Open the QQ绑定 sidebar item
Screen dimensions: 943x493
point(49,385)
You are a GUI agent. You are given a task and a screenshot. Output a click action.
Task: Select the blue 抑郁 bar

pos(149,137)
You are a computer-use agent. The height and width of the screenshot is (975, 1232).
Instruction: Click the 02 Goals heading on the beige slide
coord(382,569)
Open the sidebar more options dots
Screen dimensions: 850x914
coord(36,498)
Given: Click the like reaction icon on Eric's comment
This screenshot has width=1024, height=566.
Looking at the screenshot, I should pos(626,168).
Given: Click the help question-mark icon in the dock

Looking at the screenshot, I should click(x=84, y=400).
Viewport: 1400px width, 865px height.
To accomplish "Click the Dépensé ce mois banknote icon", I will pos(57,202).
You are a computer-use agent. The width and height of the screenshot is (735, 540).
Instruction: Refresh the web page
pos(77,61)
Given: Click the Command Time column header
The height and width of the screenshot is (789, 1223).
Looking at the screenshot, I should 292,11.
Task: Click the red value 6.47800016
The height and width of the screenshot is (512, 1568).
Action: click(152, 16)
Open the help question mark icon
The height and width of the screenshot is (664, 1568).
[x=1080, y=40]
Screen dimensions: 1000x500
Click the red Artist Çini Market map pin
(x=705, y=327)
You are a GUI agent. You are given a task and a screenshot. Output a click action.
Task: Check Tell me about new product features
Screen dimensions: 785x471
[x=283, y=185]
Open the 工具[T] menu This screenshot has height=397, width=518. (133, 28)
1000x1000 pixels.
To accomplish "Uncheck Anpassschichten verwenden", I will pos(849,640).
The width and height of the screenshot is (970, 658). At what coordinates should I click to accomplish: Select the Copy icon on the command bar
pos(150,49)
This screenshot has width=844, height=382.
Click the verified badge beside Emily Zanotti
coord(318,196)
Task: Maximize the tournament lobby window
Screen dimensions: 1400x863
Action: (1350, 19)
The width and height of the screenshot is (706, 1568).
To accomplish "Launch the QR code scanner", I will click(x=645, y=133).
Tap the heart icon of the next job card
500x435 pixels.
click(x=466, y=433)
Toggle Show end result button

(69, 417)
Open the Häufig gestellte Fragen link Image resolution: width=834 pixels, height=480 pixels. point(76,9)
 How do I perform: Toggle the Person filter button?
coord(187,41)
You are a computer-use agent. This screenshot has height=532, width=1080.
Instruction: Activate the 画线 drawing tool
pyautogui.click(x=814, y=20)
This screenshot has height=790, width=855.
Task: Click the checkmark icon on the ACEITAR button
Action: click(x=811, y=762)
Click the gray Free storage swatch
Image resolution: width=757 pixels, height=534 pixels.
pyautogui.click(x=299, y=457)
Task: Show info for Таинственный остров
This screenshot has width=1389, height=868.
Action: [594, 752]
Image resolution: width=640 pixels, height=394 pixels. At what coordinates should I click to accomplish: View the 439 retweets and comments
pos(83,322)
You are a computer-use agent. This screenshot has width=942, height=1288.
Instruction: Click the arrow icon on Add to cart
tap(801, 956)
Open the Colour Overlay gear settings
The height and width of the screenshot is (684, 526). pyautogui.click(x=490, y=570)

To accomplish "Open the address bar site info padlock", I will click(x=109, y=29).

PROBLEM TO WORK ON — In the listing above, find the line that contains "Image resolution: width=640". Write it out exactly, along with each line after it up to and including the last.

ANSWER BOX —
Image resolution: width=640 pixels, height=394 pixels. At what coordinates should I click to accomplish: View the 439 retweets and comments
pos(83,322)
You are a computer-use agent. This screenshot has width=942, height=1288.
Instruction: Click the arrow icon on Add to cart
tap(801, 956)
Open the Colour Overlay gear settings
The height and width of the screenshot is (684, 526). pyautogui.click(x=490, y=570)

To accomplish "Open the address bar site info padlock", I will click(x=109, y=29).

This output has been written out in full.